Extrait présenté

━━━━━━

XIIe s. Terre norrice, par tanz, De chevaliers pruz e vaillanz, Benoit de Sainte-Maure, I, v. 1073. E sa nurrice prist l'enfand, si s'en fuid, Rois, p. 135. Une norisse [il] a demandée Por l'enfant norir, e louée, Grégoire le Grand, p. 39. Roy voudrent [ils voulurent] faire, sy doubterent, Le quel des vallez [jeunes enfants] roy feroient ; Petit erent [ils étaient petits], et poy savoient, Encore estoient à nourrice, Brut, ms. f° 50, dans LACURNE.

XIIIe s. Nourrices poi curieuses [soigneuses] ont mis maint enfant à mort, Beaumanoir, LXIX, 5. Il li avoit convent [fait promesse] qu'il metroit l'enfant à norrice et en bon liu, Beaumanoir, LXIII, 7.

XVe s. Et luy sembloit que le connestable estoit cause et vraye nourrice de ceste guerre, Commines, III, 11. Sachez que l'on dist que amour de mere est plus grande que amour de nourrice, Perceforest, t. III, f° 130.

XVIe s. Par la louange nourrice de vertu, sont les cueurs nobles aiguillonnez et resveillez, Du Bellay, M. Prolog. Si vous estiez mort en nourrice, Montaigne, I, 87. Cette communication, nourrice de l'amitié, Montaigne, I, 240. De grosses nourrices aulcunes fois moins de lait, Leroux de Lincy, Prov. t. II, p. 177. Les nourrices peuvent bien dormir, les enfants s'esbatent, Leroux de Lincy, ib. p. 333. Un en bon point de nourrice, Cotgrave Peut-estre vous feroit on accroire que vous avez depucelé une nourrice, Cholières, f° 94, dans LACURNE.

━━━━━━

Ensemble de données
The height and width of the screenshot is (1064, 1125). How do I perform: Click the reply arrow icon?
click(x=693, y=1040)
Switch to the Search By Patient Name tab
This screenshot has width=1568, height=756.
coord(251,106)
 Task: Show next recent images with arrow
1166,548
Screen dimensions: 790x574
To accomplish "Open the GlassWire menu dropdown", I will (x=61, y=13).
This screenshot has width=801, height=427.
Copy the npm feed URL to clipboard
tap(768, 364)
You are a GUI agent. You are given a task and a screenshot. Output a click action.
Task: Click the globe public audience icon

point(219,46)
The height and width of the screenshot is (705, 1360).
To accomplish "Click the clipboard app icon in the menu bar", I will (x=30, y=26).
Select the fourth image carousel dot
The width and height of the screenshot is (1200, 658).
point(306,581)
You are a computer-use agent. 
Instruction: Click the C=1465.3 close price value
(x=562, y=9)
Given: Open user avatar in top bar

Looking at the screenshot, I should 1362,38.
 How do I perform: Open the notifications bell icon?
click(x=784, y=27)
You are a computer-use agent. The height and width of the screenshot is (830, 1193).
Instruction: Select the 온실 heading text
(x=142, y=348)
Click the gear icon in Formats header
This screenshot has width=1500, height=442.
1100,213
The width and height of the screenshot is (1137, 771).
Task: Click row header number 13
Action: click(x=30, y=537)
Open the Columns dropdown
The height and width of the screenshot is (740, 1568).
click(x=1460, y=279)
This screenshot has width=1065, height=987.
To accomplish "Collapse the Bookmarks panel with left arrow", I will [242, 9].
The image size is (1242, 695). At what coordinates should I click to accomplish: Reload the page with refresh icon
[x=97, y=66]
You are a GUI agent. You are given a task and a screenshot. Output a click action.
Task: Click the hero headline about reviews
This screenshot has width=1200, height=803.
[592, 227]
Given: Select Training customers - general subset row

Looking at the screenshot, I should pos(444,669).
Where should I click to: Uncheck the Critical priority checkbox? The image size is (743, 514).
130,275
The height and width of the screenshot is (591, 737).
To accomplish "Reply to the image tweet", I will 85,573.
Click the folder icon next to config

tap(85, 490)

━━━━━━

Tâches à réaliser
1) D'après l'extrait consacré au mot « nourrice », à quel auteur la citation « Si vous estiez mort en nourrice » est-elle attribuée ?
2) Transcrivez fidèlement le passage de l'extrait consacré au mot « nourrice » allant de « XIIe s. Terre » à « Beaumanoir, LXIII, 7. ».
3) Poursuivez l'extrait consacré au mot « nourrice » au-delà de sa dernière citation.
Le matériel ci-dessus provient d'une autre source.

Réponses ci-dessous
1) Montaigne.

2)
XIIe s. Terre norrice, par tanz, De chevaliers pruz e vaillanz, Benoit de Sainte-Maure, I, v. 1073. E sa nurrice prist l'enfand, si s'en fuid, Rois, p. 135. Une norisse [il] a demandée Por l'enfant norir, e louée, Grégoire le Grand, p. 39. Roy voudrent [ils voulurent] faire, sy doubterent, Le quel des vallez [jeunes enfants] roy feroient ; Petit erent [ils étaient petits], et poy savoient, Encore estoient à nourrice, Brut, ms. f° 50, dans LACURNE.

XIIIe s. Nourrices poi curieuses [soigneuses] ont mis maint enfant à mort, Beaumanoir, LXIX, 5. Il li avoit convent [fait promesse] qu'il metroit l'enfant à norrice et en bon liu, Beaumanoir, LXIII, 7.

3)
ÉTYMOLOGIE

Provenç. nuirissa, noyrissa, noirissa ; du lat. nutritia, de nutrire, nourrir. On serait tenté de le tirer de nutricem ; mais les noms en īcem donnent is, et non pas ice : imperatricem, empereïs ; la forme en ice dans les mots qui dérivent de mots en icem est moderne.

SUPPLÉMENT AU DICTIONNAIRE

NOURRICE. Ajoutez :
7 Nourrice sèche, nourrice qui n'a point de lait, et qui élève les enfants au biberon et en leur donnant à manger, Journ. offic. 12 janv. 1876, p. 335, 1re col.
8 Terme de zoologie. Nom, dans la génération alternante, de l'individu qui, né d'un parent, ne lui ressemble pas, mais est destiné à produire par génération agame une progéniture semblable au premier parent et à mourir sans prendre les caractères de ce dernier.
9 Compartiment qui termine la série des chauffoirs, Enquête sur les sels, 1868, t. I, p. 510.